The “gesticulating trees” in one of V.Nabokov’s
poems ** must be part of this “raw awareness” to the natural
world (and unnatural words) that haunt him, toss and peer at
intervals through his various writings.
…………………………………………………………….
* - Correspondences
Nature is a temple in which living pillars
Sometimes give voice to confused words;
Man passes there through forests of symbols
Which look at him with understanding eyes.
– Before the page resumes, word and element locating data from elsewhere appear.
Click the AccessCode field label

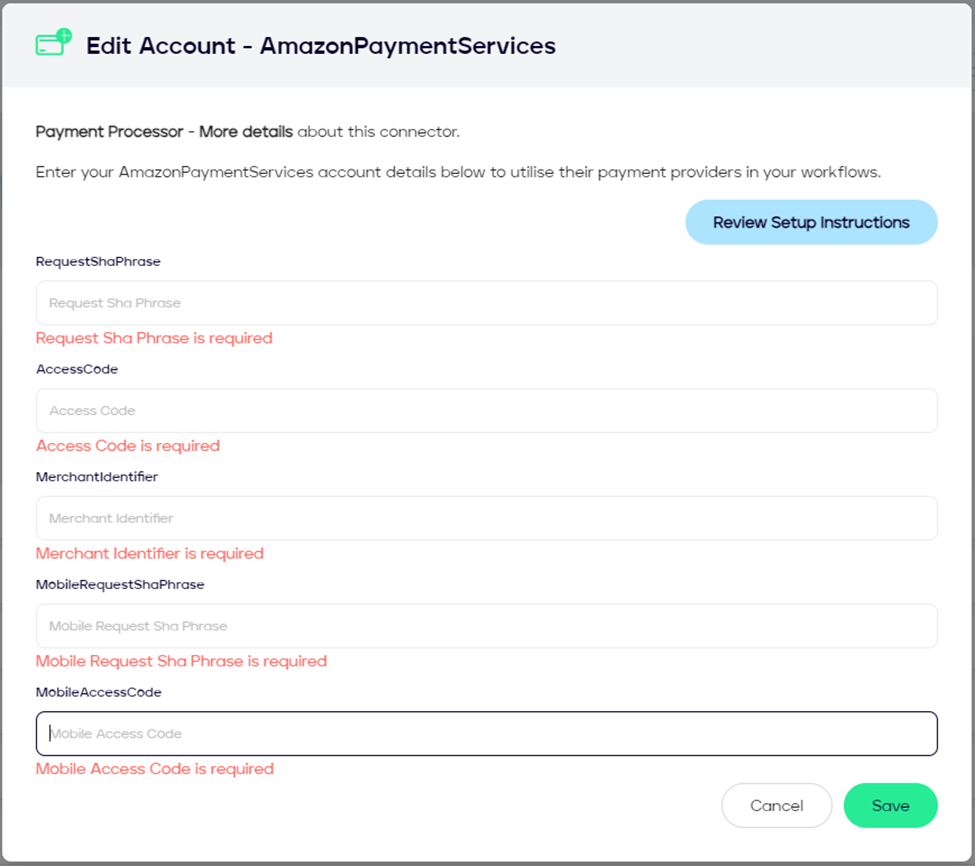click(77, 369)
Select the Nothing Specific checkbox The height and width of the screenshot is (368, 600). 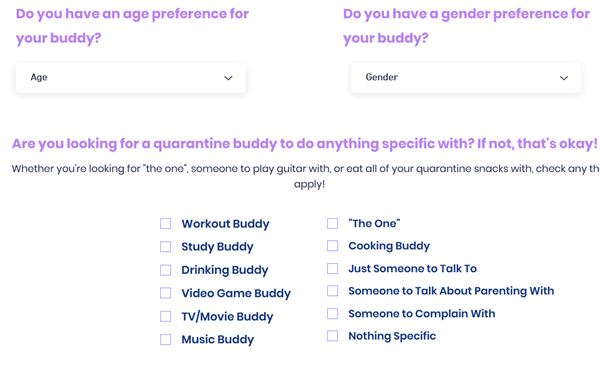coord(333,336)
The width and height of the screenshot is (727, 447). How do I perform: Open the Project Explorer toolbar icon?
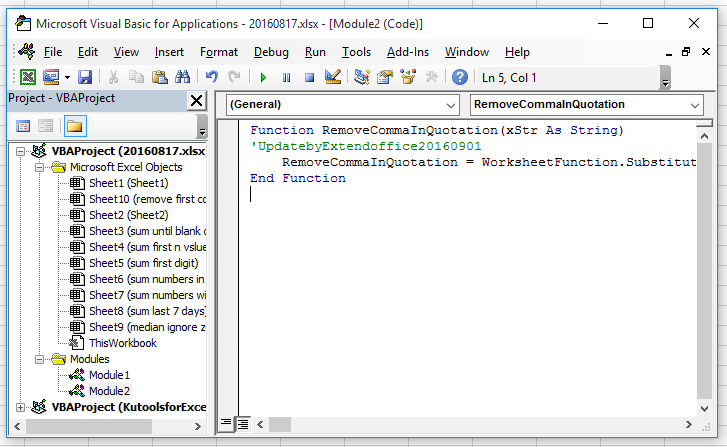click(361, 77)
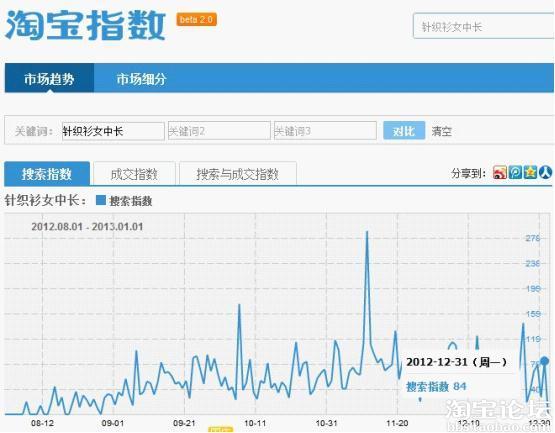Click the 关键词3 input field
Screen dimensions: 555x433
pyautogui.click(x=325, y=131)
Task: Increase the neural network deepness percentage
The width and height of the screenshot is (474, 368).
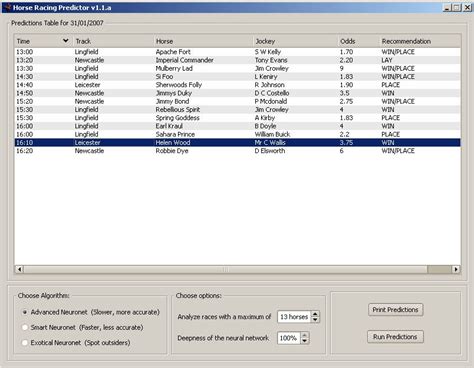Action: coord(304,335)
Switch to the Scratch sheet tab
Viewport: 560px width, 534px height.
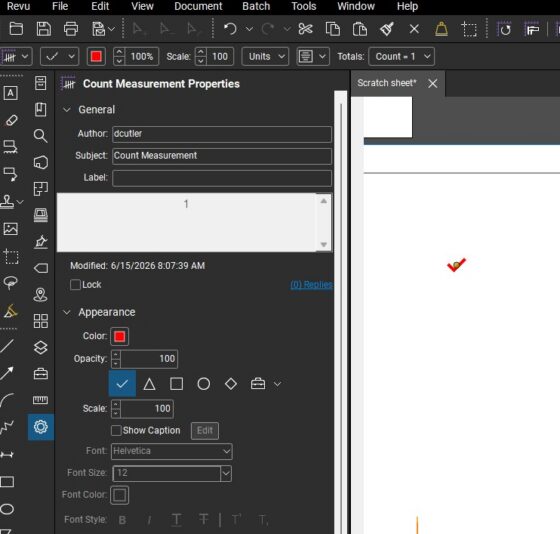pos(387,83)
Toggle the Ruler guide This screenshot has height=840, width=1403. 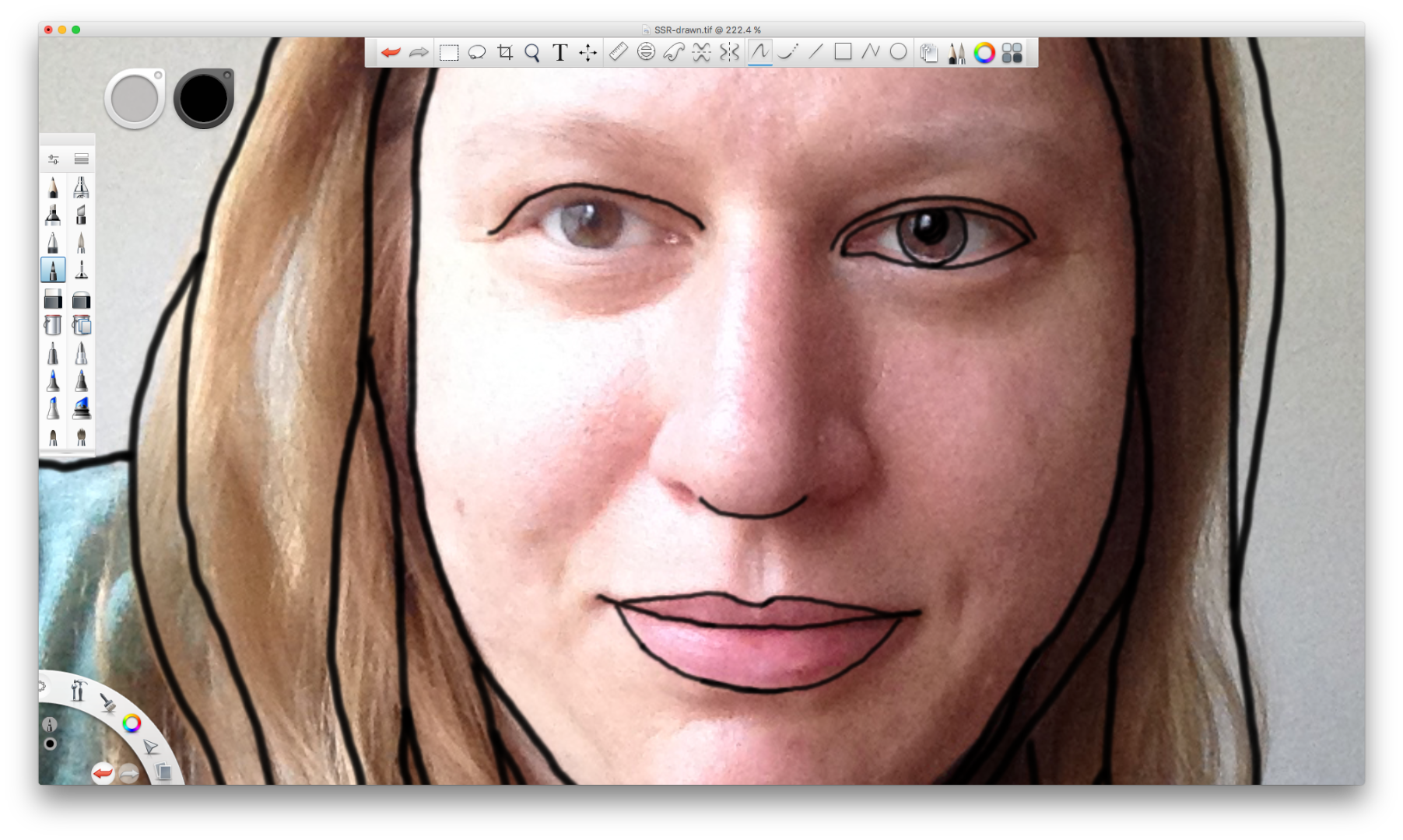click(618, 52)
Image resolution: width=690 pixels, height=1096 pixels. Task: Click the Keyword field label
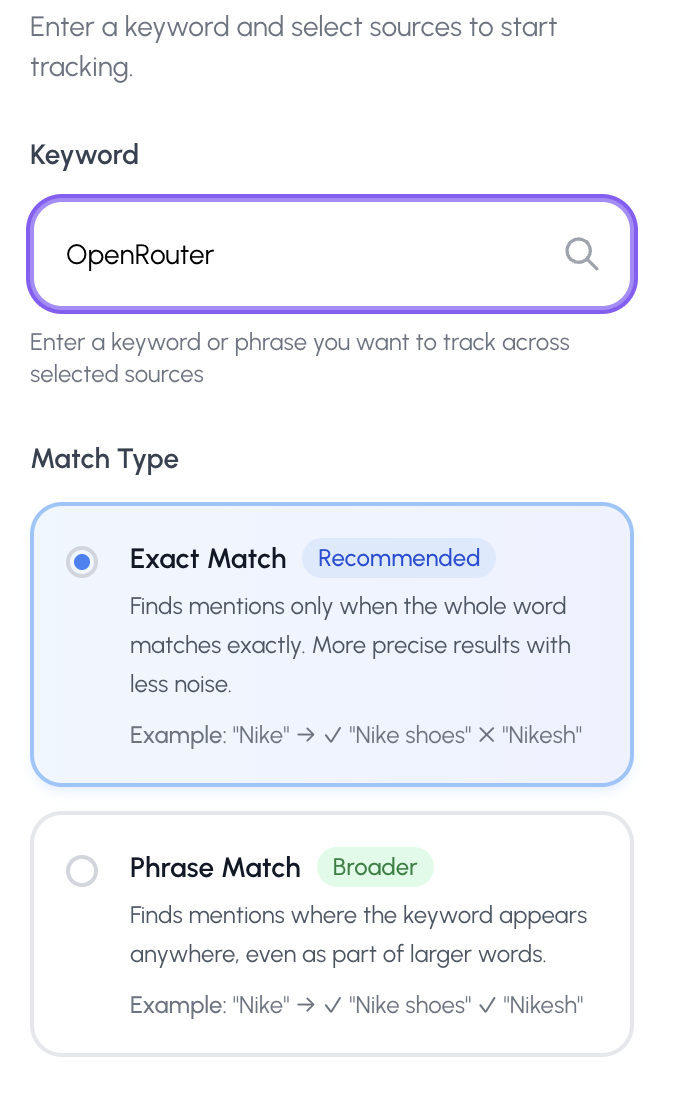[84, 155]
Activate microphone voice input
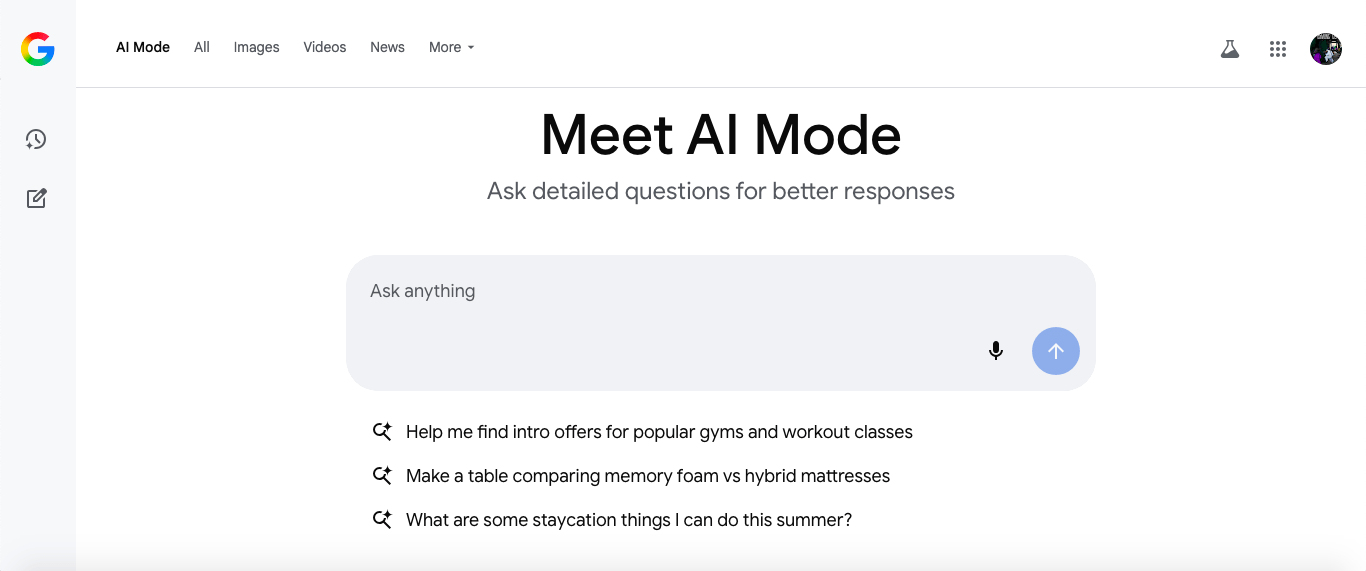 (x=995, y=351)
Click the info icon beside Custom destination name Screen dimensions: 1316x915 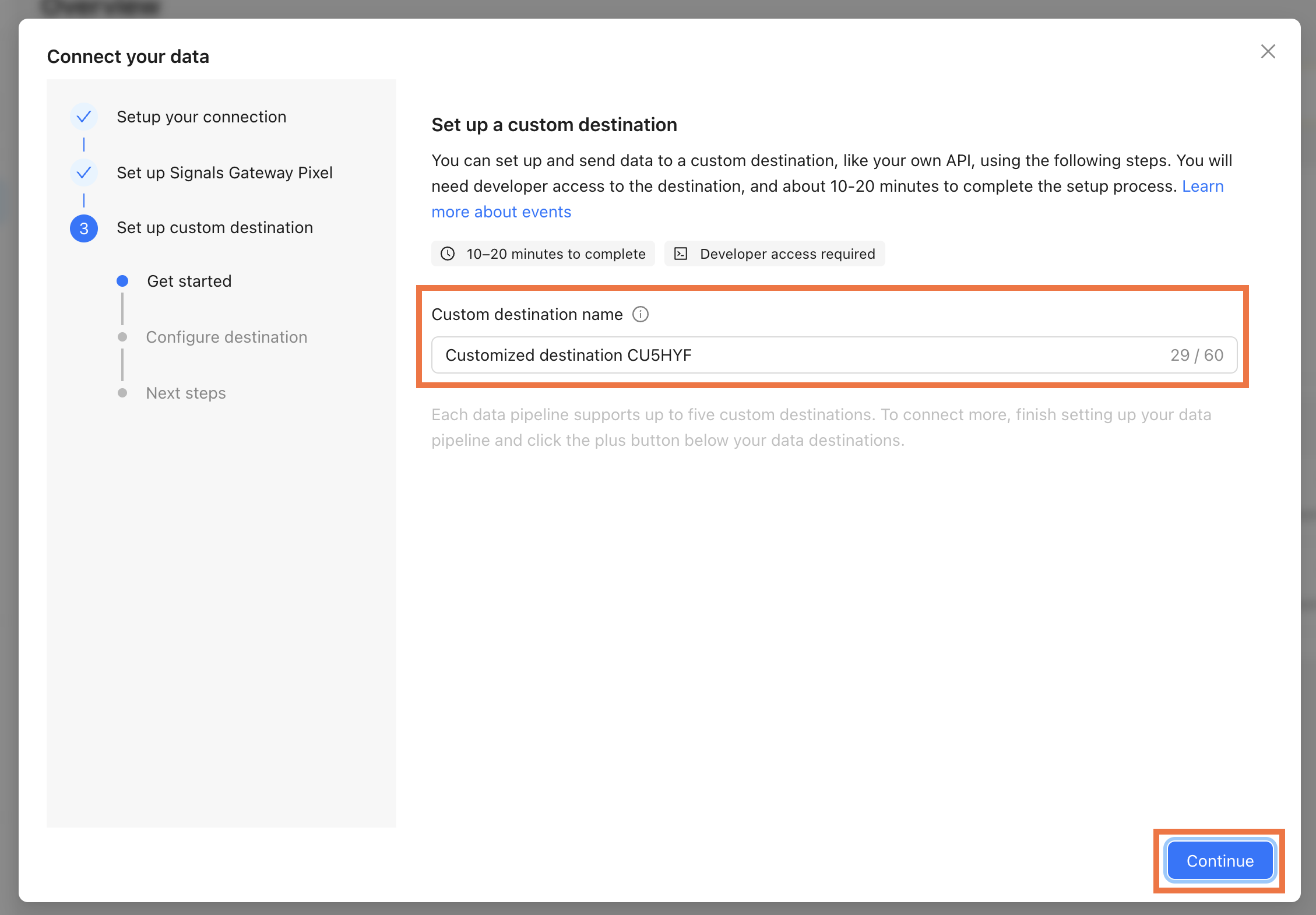pyautogui.click(x=641, y=314)
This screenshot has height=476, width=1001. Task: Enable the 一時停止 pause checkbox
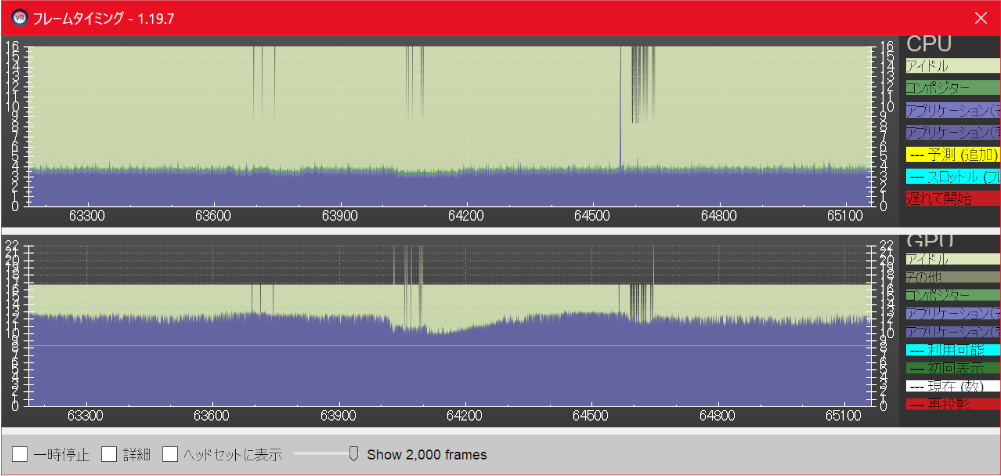tap(20, 454)
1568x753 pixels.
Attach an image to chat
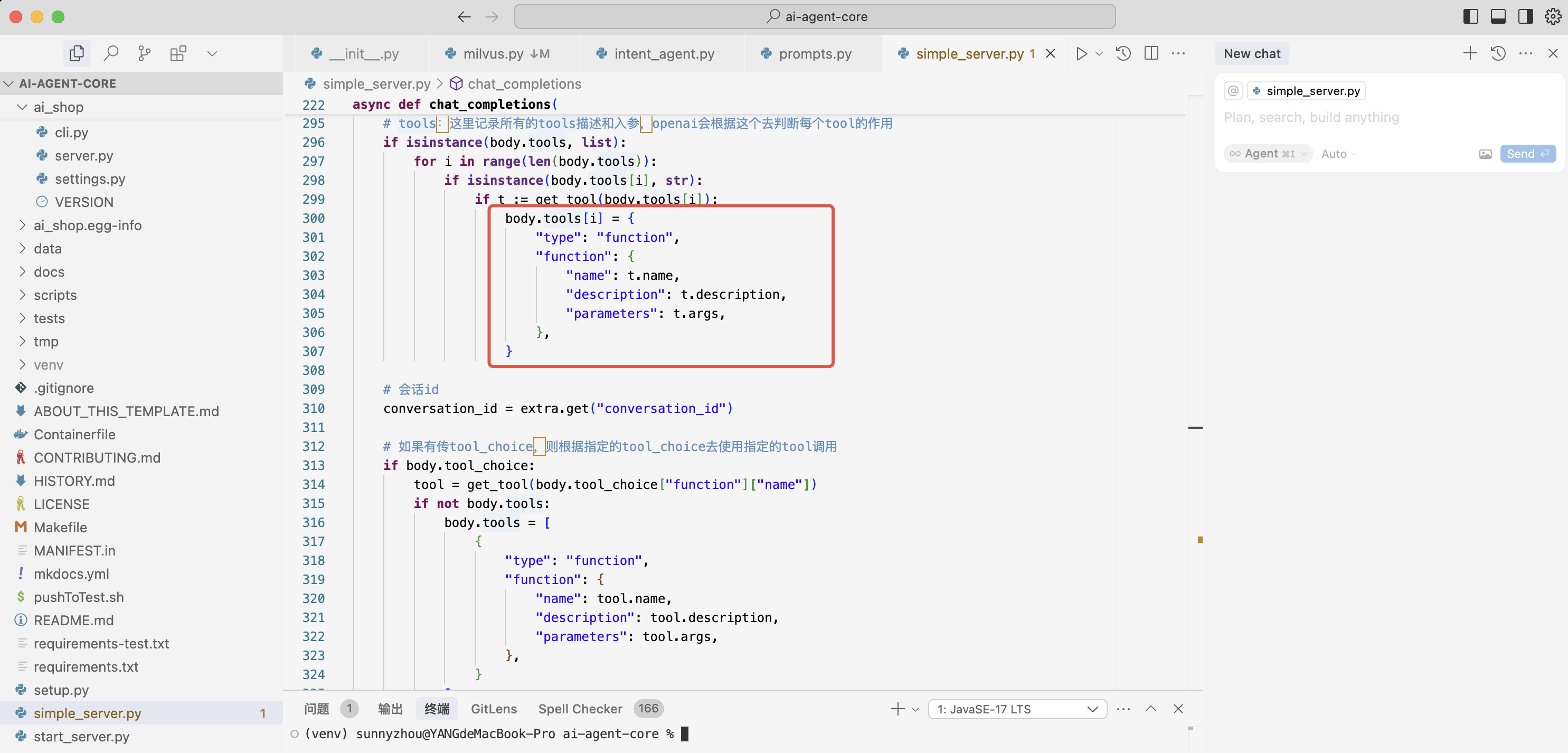(x=1485, y=154)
Like prolonged echoes mingling in the distance
In a deep and tenebrous unity,
Vast as the dark of night and as the light of day,
Perfumes, sounds, and colors correspond.
…………
translator— William Aggeler, The Flowers of Evil (Fresno, CA: Academy
Library Guild, 1954)
** - RAIN
How mobile is the bed on these
nights of gesticulation trees
when the rain clatters fast,
the tin-toy rain with dapper hoof,
trotting upon an endless roof,
traveling into the past […].
(I fear that the lines above are not precise, I
copied them from an online quote)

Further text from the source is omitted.